Es la hora de convertirnos a Dios, para vivir con sentimientos y actitudes de comprensión, en una lógica de magnanimidad y de fraternidad, de donación gratuita de cuanto somos y tenemos. Es hora de convertirnos a Dios, caridad infinita, viviendo su caridad en nosotros. Es hora de vivir la caridad evangélica, signo privilegiado de la misericordia de Dios, hoy especialmente necesario, «que nos abre los ojos a las necesidades de quienes viven en la pobreza y la marginación. Es una situación que hoy afecta a grandes áreas de la sociedad y cubre con su sombra de muerte a pueblos enteros. El género humano se halla ante formas de esclavitud nuevas y más sutiles que las conocidas en el pasado y la libertad continúa siendo para demasiadas personas una palabra vacía de contenido. Se han de eliminar los atropellos que llevan al predominio de unos sobre otros: son un pecado y una injusticia. Quien se dedica solo a acumular tesoros en la tierra, no se enriquece en orden a Dios. No se ha de retardar el tiempo en el que el pobre Lázaro pueda sentarse junto al rico para compartir el mismo banquete, sin verse obligado a alimentarse de lo que cae de la mesa. La extrema pobreza es fuente de violencia, de rencores y escándalos. Poner remedio a esto es una obra e paz por un nuevo comportamiento que tiene en la base el de Dios mismo, dar gratis lo que hemos recibido y es don. Es necesario recordar siempre, y de manera especial en el tiempo cuaresmal de conversión, que no se debe dar un valor absoluto ni a los bienes de la tierra, porque no son Dios, ni al dominio o a la pretensión de dominio por parte del hombre, porque la tierra pertenece, porque todo es de Dios, todo es don gratuito de su inmensa bondad y amor.
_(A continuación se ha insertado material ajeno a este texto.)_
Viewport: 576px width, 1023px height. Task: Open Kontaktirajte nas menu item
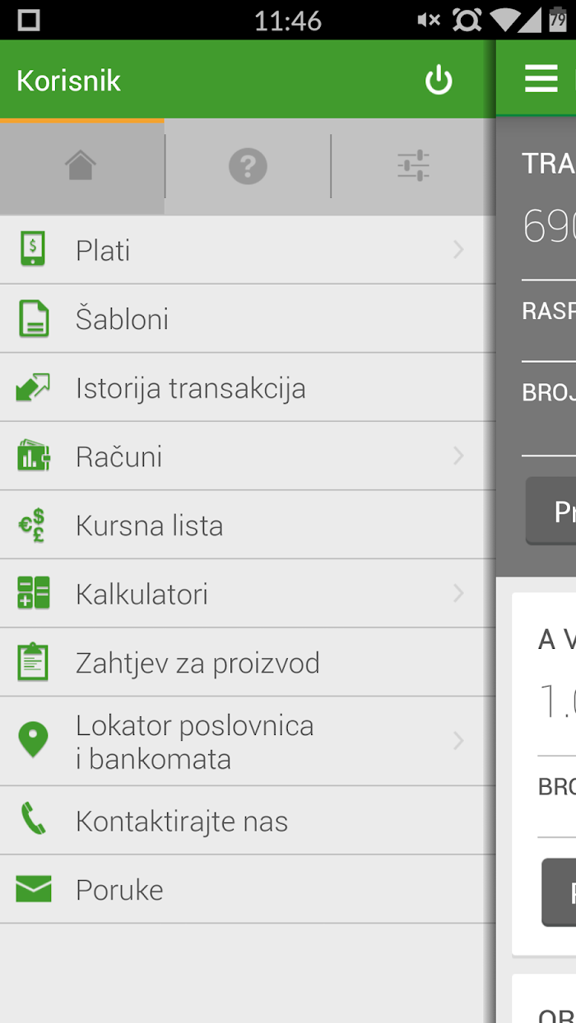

Esto requiere oración y ayuno, escucha y meditación, interiorización de la Palabra de Dios que marcan el camino cuaresmal hacia la Pascua, sobre todo en esta cuaresma en plena guerra en Ucrania que, como nos pide el Papa, desde el Miércoles de Ceniza comenzamos este camino con un día de oración y ayuno por la paz en Ucrania y en todo el mundo.